You must use your other senses to determine if food is done. For baking, you can use touch or the toothpick test. Determine if chicken is done by checking the meat temperature with a talking thermometer. Listening for specific sounds can also help you determine whether something is ready or not.

Many of the products you can use to cook successfully are inexpensive and easy to find. You can purchase measuring spoons and cups with braille, large print and tactile markings. Or you can buy labelling products such as raised dots, a labeler and labeling sheets to indicate oven temperatures or numbers on a microwave. 

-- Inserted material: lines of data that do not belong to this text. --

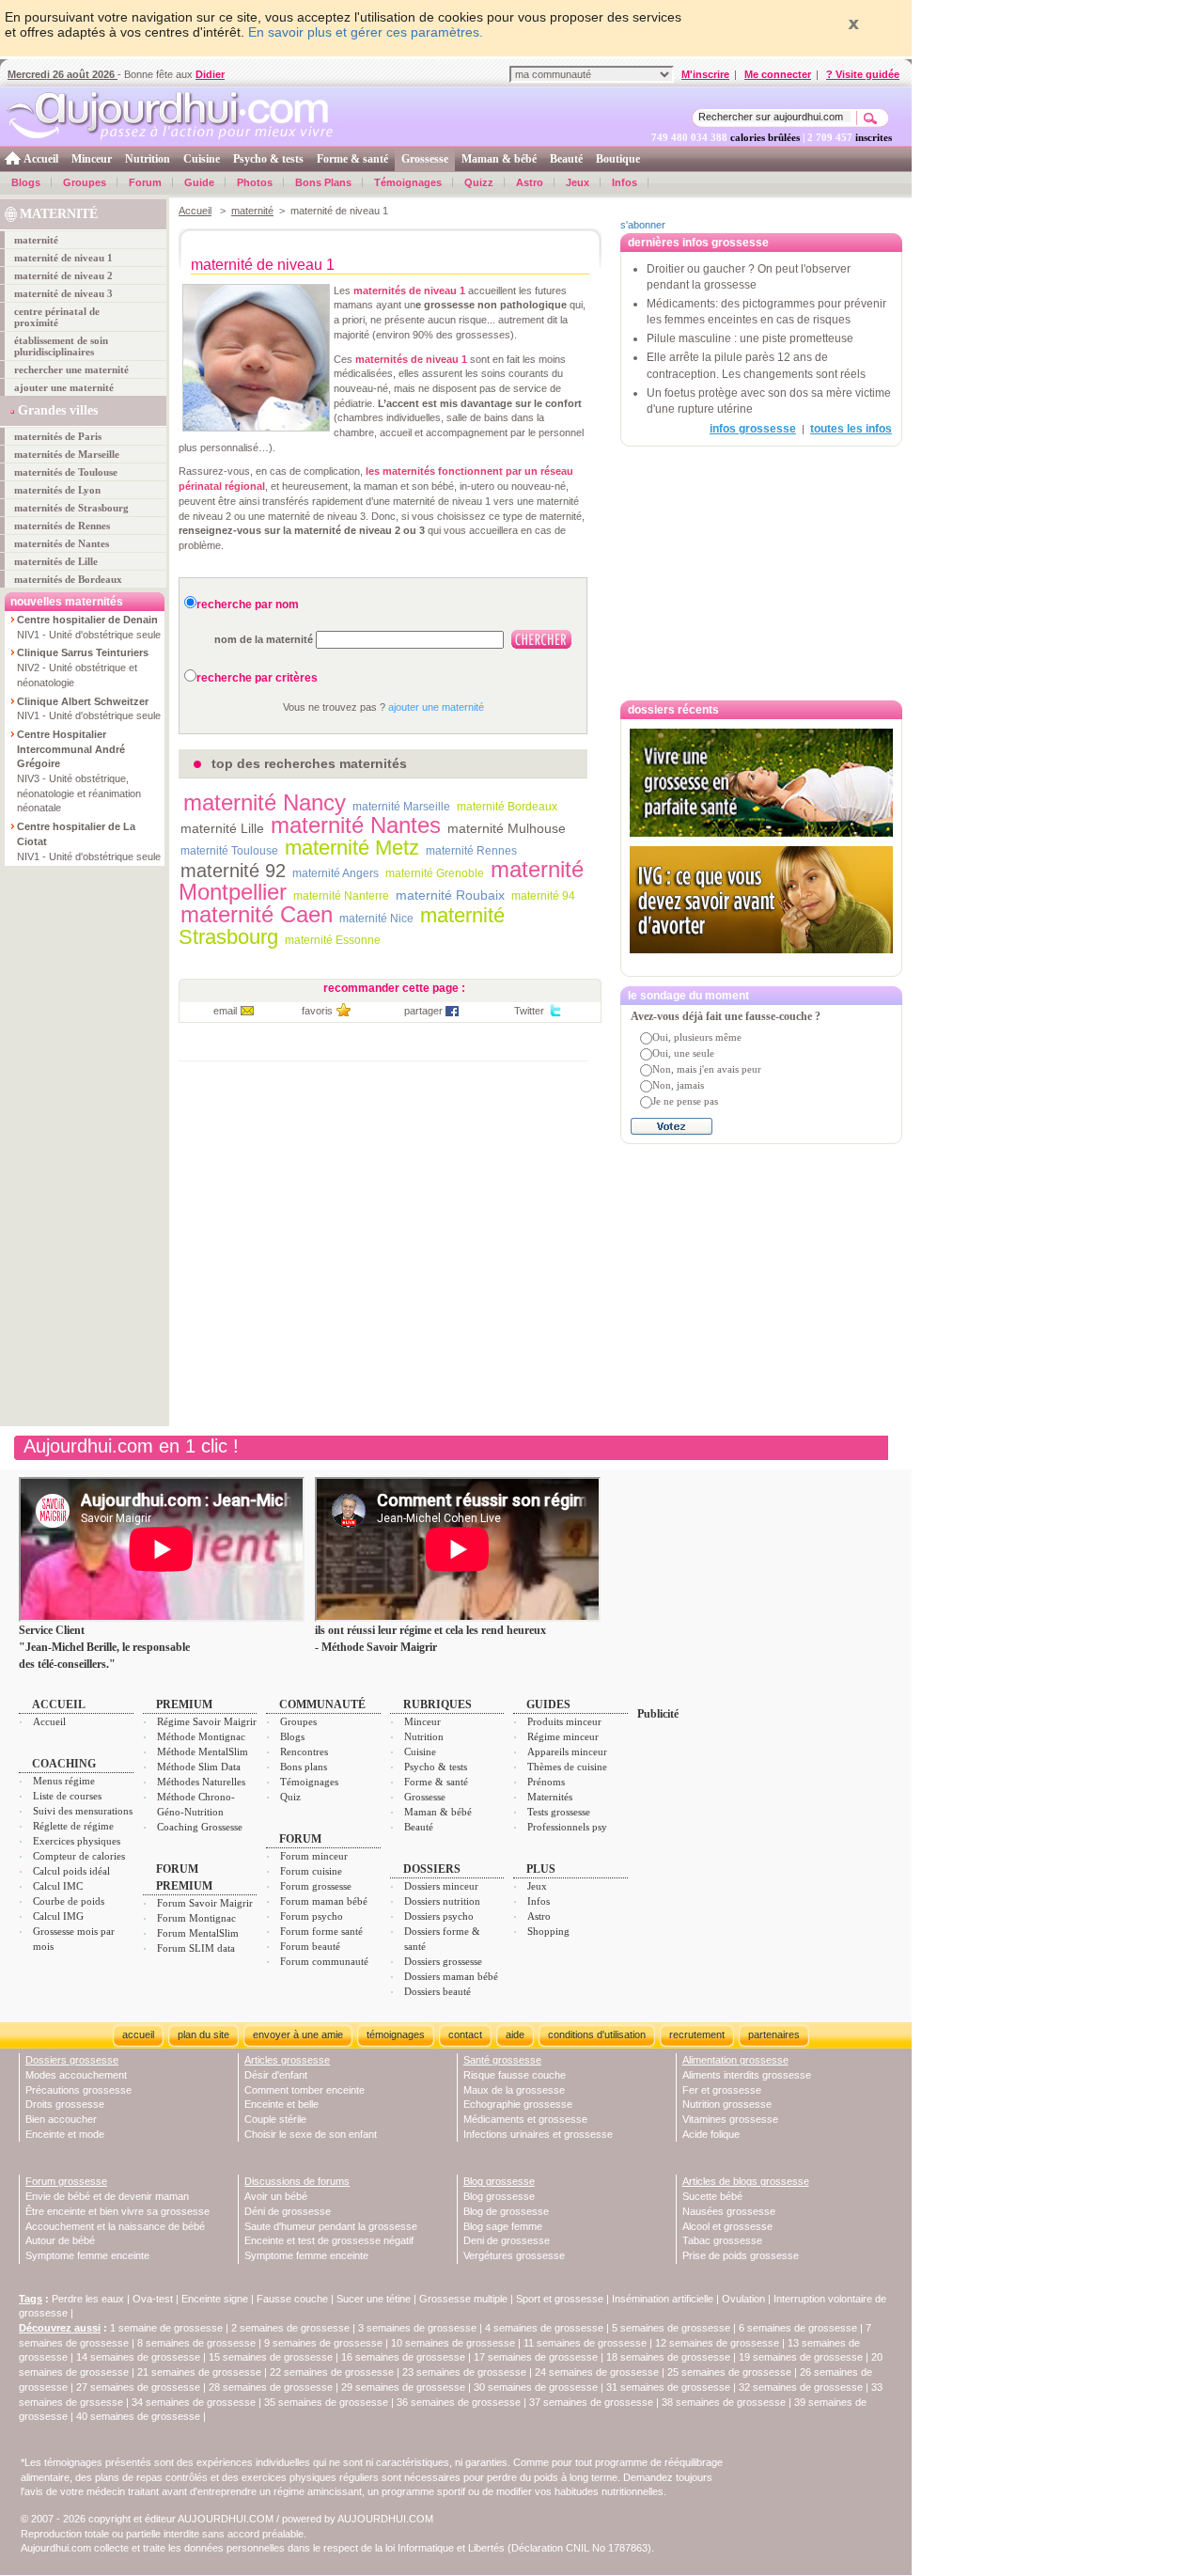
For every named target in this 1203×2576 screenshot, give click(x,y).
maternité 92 (233, 870)
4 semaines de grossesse (544, 2327)
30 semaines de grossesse (536, 2387)
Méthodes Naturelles (201, 1781)
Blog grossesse (499, 2181)
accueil (138, 2034)
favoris (317, 1010)
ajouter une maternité (64, 387)
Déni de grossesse (287, 2211)
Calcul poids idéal (71, 1871)
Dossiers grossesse (443, 1961)
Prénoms (546, 1781)
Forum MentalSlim (198, 1933)
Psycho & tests (268, 158)
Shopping (548, 1931)
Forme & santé (352, 158)
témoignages (396, 2034)
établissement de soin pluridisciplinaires (61, 346)
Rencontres (304, 1751)
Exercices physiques (76, 1840)
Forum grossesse (316, 1886)
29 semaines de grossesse (403, 2387)
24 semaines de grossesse (597, 2372)
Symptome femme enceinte (87, 2255)
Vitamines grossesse (730, 2119)
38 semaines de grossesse (724, 2402)
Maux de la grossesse (514, 2090)
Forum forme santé (321, 1931)
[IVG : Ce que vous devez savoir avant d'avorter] (761, 900)
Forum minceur (314, 1855)
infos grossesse (753, 428)
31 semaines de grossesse (668, 2387)
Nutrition (147, 158)
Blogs (25, 182)
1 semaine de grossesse (166, 2327)
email (225, 1010)
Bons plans (303, 1766)
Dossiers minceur (441, 1886)
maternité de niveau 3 (63, 293)
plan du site (203, 2034)
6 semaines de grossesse (798, 2327)
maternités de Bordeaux (68, 579)
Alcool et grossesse (727, 2226)
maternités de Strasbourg (71, 507)
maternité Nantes (356, 825)
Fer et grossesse (721, 2090)
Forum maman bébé (323, 1901)
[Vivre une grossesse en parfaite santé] (761, 782)
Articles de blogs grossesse (745, 2181)
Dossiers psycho (439, 1916)
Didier (210, 74)
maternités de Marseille (66, 454)
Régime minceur (563, 1736)
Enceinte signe (214, 2298)
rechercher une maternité (71, 369)
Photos (255, 182)
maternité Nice (376, 918)
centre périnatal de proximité (57, 317)
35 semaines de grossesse (326, 2402)
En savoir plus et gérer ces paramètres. (365, 31)
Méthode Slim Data (199, 1766)
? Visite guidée (862, 74)
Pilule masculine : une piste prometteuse (750, 338)
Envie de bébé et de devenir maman (107, 2196)
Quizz (478, 182)
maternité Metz (352, 847)
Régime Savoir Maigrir (207, 1721)
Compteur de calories (79, 1855)
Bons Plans (323, 182)
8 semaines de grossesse (196, 2342)
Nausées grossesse (728, 2211)
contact (465, 2034)
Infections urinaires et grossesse (538, 2134)
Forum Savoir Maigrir (205, 1902)
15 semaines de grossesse (271, 2357)
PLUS (540, 1869)
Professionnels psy (567, 1826)
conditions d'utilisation (597, 2034)
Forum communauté (324, 1961)
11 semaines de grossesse (585, 2342)
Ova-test (153, 2298)
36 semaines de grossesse (459, 2402)
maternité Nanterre (341, 896)
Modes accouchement (76, 2075)
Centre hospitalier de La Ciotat (76, 834)
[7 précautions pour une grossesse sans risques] (761, 962)
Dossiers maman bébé (451, 1976)
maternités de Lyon (57, 489)
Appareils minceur (567, 1751)
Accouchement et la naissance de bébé (115, 2226)
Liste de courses (67, 1795)
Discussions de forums (297, 2181)
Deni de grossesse (506, 2240)
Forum (145, 182)
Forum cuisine (311, 1871)
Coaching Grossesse (199, 1826)
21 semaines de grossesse (199, 2372)
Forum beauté (310, 1946)
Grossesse (424, 158)
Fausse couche (292, 2298)
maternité (36, 239)
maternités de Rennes (62, 525)
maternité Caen (256, 914)
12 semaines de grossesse (717, 2342)
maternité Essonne (333, 940)
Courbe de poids (68, 1901)
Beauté (566, 158)
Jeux (577, 182)
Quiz (290, 1796)
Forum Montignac (196, 1918)
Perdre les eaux (88, 2298)
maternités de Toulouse (65, 472)
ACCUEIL (59, 1704)
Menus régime (64, 1780)
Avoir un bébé (275, 2196)
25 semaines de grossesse (729, 2372)
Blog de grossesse (506, 2211)
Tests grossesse (558, 1811)
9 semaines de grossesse (323, 2342)
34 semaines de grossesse (194, 2402)
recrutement (697, 2034)
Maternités (549, 1796)
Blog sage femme (502, 2226)
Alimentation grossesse (735, 2060)
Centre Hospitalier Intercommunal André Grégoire (71, 749)
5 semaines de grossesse (671, 2327)
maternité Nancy (264, 802)
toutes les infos (851, 428)
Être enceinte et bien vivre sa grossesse (117, 2211)
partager (423, 1010)
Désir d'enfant (275, 2075)
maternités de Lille (56, 561)
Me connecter (777, 74)
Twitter (529, 1010)
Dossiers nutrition (442, 1901)
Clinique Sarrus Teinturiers (82, 652)
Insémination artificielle (662, 2298)
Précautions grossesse (78, 2090)
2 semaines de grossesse (290, 2327)
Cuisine (201, 158)
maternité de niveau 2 (63, 275)
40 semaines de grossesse (138, 2416)
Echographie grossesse (517, 2104)
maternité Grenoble (434, 873)
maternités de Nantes (61, 543)
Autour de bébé (60, 2240)
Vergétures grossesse (514, 2255)
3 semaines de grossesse (417, 2327)
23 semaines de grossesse (464, 2372)
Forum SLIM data (196, 1948)
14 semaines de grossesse (138, 2357)
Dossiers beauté (437, 1991)
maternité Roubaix (450, 895)
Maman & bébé (499, 158)
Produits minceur (564, 1721)
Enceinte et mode (64, 2134)
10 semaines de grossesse (453, 2342)
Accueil (40, 158)
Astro (529, 182)
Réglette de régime (73, 1825)
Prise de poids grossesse (740, 2255)
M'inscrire (705, 74)
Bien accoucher (61, 2119)
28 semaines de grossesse (271, 2387)
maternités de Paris (58, 436)
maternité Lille (222, 828)
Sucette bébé (712, 2196)
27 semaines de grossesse (138, 2387)
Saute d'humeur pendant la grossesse (330, 2226)
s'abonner (642, 224)
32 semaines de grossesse (801, 2387)
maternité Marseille (401, 806)
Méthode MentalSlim (202, 1751)
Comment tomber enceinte (304, 2090)
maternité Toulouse (229, 850)
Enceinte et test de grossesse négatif (329, 2240)
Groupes (84, 182)
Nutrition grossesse (727, 2104)
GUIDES (548, 1704)
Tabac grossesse (722, 2240)
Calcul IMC (58, 1886)
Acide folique (711, 2134)
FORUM (300, 1839)
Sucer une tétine (373, 2298)
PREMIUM (184, 1704)
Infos (624, 182)
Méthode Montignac (201, 1736)
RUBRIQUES (437, 1704)
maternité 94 (543, 896)
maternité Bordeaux (507, 806)
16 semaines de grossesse (403, 2357)
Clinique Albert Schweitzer (82, 701)
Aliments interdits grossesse (746, 2075)
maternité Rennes (471, 850)
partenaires (774, 2034)
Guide (199, 182)
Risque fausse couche (514, 2075)
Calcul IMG (58, 1916)
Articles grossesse (287, 2060)
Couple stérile (275, 2119)
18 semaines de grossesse (668, 2357)
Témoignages (408, 182)
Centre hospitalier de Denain (87, 619)
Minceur (91, 158)
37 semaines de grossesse (591, 2402)
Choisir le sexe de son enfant (310, 2134)
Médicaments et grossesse (525, 2119)
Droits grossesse (64, 2104)
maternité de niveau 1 (63, 257)
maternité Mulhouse (506, 828)
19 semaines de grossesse (801, 2357)
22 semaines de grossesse (332, 2372)
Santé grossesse (502, 2060)
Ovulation (743, 2298)
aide (515, 2034)
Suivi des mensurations (83, 1810)
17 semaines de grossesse (536, 2357)
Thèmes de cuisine (567, 1766)
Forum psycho (311, 1916)
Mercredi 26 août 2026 (62, 74)
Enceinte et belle (281, 2104)
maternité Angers (335, 873)
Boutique (618, 158)
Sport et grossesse (559, 2298)
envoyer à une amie (298, 2034)
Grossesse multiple (463, 2298)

If you’d rather purchase ready-made braille labels, you can find them here. From labels for beer and soda, frozen foods and meat, rice and cereal to crackers and spices, these tags are economical, reusable and made from recycled products. They can’t be ruined and they have print on the opposite side. Register for Outlook Enrichment’s Adaptive Kitchen Aids and Labeling Techniques Zoom webinar for more labeling tips.

Cooking doesn’t need to be stressful even while getting used to being visually impaired. With these products and tips, you can regain your independence and joy in the kitchen, creating meals for yourself and those you love.